> Page:
+-------+

Il a informé que l’Américain capturé porte le nom de Matthew John Heath, accusé de mener des « activités de sabotage et de déstabilisation » au Venezuela.
Selon le chef du ministère public, Heath est l’un des agents américains engagés pour entrer au Venezuela, par l’axe frontalier de la Guajira colombo-vénézuélienne, afin « d’obtenir des informations stratégiques » du complexe de raffinage d’Amuay — l’un des plus importants d’Amérique Latine, situé sur la côte ouest de l’État de Falcón — , dans le but d’exécuter d’éventuelles actions de sabotage.
De même, Heath aurait eu pour mission de mener des attaques ciblées contre des unités militaires dans les États de Zulia et Falcon, et le trafic illicite de drogue de la Colombie vers l’île d’Aruba (Antilles néerlandaises), en utilisant le territoire vénézuélien « pour renforcer la campagne de discrédit et d’agression imposée par le gouvernement des États-Unis ».
Les preuves présentées par le procureur général ont montré que Heath n’avait pas de passeport avec entrée officielle dans le pays ; il avait seulement une photocopie du passeport cachée dans une chaussure.
Il était également muni d’un téléphone satellite avec des photos d’installations pétrolières et militaires à Zulia et Falcon. L’un des sacs contenait une pièce de monnaie qui reliait l’Américain à la CIA.
Après les enquêtes, le ministère public, ainsi que d’autres autorités vénézuéliennes, ont donné à connaître que le détenu à travaillé pour la société mercenaire MVM Inc. pour laquelle il « remplissait une mission en Irak de 2006 à 2016, trois mois par an », a déclaré le procureur général, en tant qu’opérateur de communication dans une base secrète de la CIA.
Il n’est pas étrange que l’espion effectue des missions en Irak en tant que contractuel et non en tant que soldat officiel, compte tenu du fait que, depuis l’invasion américaine de ce pays en 2003, le nombre d’entrepreneurs tués sur le champ de bataille a augmenté pendant les années de guerre. En fait, McFate explique dans son livre : « En 2010, plus d’entrepreneurs ont été tués que de personnel militaire, marquant la première fois dans l’histoire que les pertes des entreprises ont dépassé les pertes militaires sur les champs de bataille américains. »
Le graphique ci-dessous montre l’augmentation du nombre de pertes d’entrepreneurs en Irak par rapport aux troupes américaines de 2003 à 2010, ce qui suggère qu’il y a également eu une augmentation du personnel des compagnies mercenaires sur les champs de bataille des guerres imposées par les États-Unis.

D’autre part, le contractant de « sécurité privée » MVM, Inc. est basé à Ashburn, en Virginie, aux États-Unis. La page internet de l’entreprise Bloomberg, informe que la « société fournit des services d’enquête, de renseignement » et de soutien aux missions sur le terrain, « ainsi que la sécurité intérieure ».
Le renseignement et la logistique sont souvent les créneaux d’emploi de ces entreprises que le Pentagone a décidé d’intégrer dans son écosystème de guerre en externalisant de plus en plus ses missions militaires et secrètes.

+-------+

> Données collectées:
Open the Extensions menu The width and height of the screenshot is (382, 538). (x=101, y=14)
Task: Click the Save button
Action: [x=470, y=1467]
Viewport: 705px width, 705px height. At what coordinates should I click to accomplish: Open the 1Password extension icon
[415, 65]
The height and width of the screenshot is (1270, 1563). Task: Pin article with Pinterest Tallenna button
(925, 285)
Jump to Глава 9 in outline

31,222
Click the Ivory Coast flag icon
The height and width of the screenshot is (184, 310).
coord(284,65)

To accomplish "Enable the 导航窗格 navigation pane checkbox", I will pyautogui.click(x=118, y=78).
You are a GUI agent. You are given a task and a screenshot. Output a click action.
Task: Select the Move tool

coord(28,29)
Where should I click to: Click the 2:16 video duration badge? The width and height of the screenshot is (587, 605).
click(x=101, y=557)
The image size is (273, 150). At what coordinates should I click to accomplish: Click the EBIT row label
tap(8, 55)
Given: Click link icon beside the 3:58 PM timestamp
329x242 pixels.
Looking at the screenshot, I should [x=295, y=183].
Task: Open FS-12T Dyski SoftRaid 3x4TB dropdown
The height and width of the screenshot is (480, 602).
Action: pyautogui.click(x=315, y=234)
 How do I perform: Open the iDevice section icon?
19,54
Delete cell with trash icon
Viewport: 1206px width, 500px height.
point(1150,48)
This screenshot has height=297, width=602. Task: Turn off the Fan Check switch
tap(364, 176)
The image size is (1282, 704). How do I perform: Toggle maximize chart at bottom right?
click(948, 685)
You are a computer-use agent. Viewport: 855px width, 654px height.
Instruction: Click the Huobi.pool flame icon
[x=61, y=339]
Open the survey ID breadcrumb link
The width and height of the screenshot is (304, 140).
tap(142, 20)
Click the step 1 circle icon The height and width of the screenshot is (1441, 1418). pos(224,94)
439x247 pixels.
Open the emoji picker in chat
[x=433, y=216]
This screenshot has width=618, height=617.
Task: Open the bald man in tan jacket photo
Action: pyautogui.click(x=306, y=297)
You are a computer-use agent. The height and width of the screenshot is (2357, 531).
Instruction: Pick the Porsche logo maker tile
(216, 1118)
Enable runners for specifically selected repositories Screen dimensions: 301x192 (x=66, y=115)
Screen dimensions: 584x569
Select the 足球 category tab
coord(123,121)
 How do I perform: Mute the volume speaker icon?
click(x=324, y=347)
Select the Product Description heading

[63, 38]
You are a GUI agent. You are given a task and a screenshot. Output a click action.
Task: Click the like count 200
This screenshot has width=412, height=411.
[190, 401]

+-------+

> Consigne écrite 1: Dans quelle ville et quel État la société MVM, Inc. est-elle basée selon l'article sur Matthew John Heath ?
> Consigne écrite 2: Reproduisez le passage de l'article sur Matthew John Heath qui s'ouvre sur les mots contenant « D’autre part, le » et se termine par « militaires et secrètes. ».
> Consigne écrite 3: Poursuivez l'article sur Matthew John Heath à partir de l'endroit où il s'arrête.

> Résultat de l'exercice 1: Elle est basée à Ashburn, en Virginie, aux États-Unis.

> Résultat de l'exercice 2:
D’autre part, le contractant de « sécurité privée » MVM, Inc. est basé à Ashburn, en Virginie, aux États-Unis. La page internet de l’entreprise Bloomberg, informe que la « société fournit des services d’enquête, de renseignement » et de soutien aux missions sur le terrain, « ainsi que la sécurité intérieure ».
Le renseignement et la logistique sont souvent les créneaux d’emploi de ces entreprises que le Pentagone a décidé d’intégrer dans son écosystème de guerre en externalisant de plus en plus ses missions militaires et secrètes.

> Résultat de l'exercice 3:
Matthew John Heath n’est qu’un rouage dans la roue de la mercenarisation de la guerre des États-Unis contre le Venezuela. Mais il n’était pas seul, il avait ses propres collaborateurs de nationalité vénézuélienne.
Avec la capture de l’espion gringo, ont également été arrêtés : Marcos Garcés, Darwin Urdaneta, ce dernier étant membre de la Garde nationale bolivarienne (GNB), et Daeven Enrique Rodríguez Argueta, qui conduisait le véhicule qui empruntait la route reliant les États de Zulia et Falcón.
Le procureur général a indiqué qu’après avoir effectué l’examen du véhicule où se trouvaient ces personnes, on y a trouvé :
- Un lance-grenades AT4, calibre 84 mm.
- Une mitraillette modèle UZI, calibre 9 mm.
- Quatre pièces rectangulaires de matériel explosif soupçonné d’être du C-4.
- Devises étrangères.
- Un téléphone satellite et trois téléphones portables.
- Une casquette avec le logo d’une agence de sécurité de l’État vénézuélien.
Outre les ressortissants susmentionnés, Ivonne Coromoto Barrios Finol, propriétaire du véhicule et épouse de Rodríguez Argueta, Leobaldo Antonio Gutiérrez, Andry Ramón Finol et Asterio José González García ont également été arrêtés pour leur implication dans l’affaire.

Ils sont tous accusés de trahison, de terrorisme, de trafic d’armes et de conspiration.
L’Américain est également accusé de terrorisme, de trafic d’armes et de conspiration.
Ils rejoignent ainsi le fil conducteur des mercenaires capturés ces derniers mois, dont les deux gringos qui ont fait partie de l’opération « Gédéon » ratée au premier trimestre de l’année 2020. L’état d’alerte demandé par le président Maduro est donc bien justifié si l’on tient compte du fait que la route des mercenaires contre le Venezuela ne cesse pas : elle semble plutôt s’intensifier dans ses procédures, même si c’est de manière silencieuse.
Infos supplémentaires sur l’espion Matthew J. Heath
Matthew John Heath, l’espion américain capturé le 14 septembre à Falcon (près d’Amuay, la plus grande raffinerie du Venezuela et récemment attaquée (le 27 octobre) par une cellule terroriste), est le neveu du Dr Everett Rutherford Jr, un géologue de haut niveau impliqué dans l’exploration pétrolière. Ils partagent la même maison familiale à Maynardville, dans le Tennessee.
Heath est le président d’une entreprise familiale de transport, Heath&Son, dont l’adresse est 263A Sparks Landing RD. À côté, au 265 Spark Landing Rd, se trouve la maison des grands-parents Heath, dont les résidents comprennent Trudy Heath (la tante de Matthew) et son mari, le Dr Everett Rutherford Jr.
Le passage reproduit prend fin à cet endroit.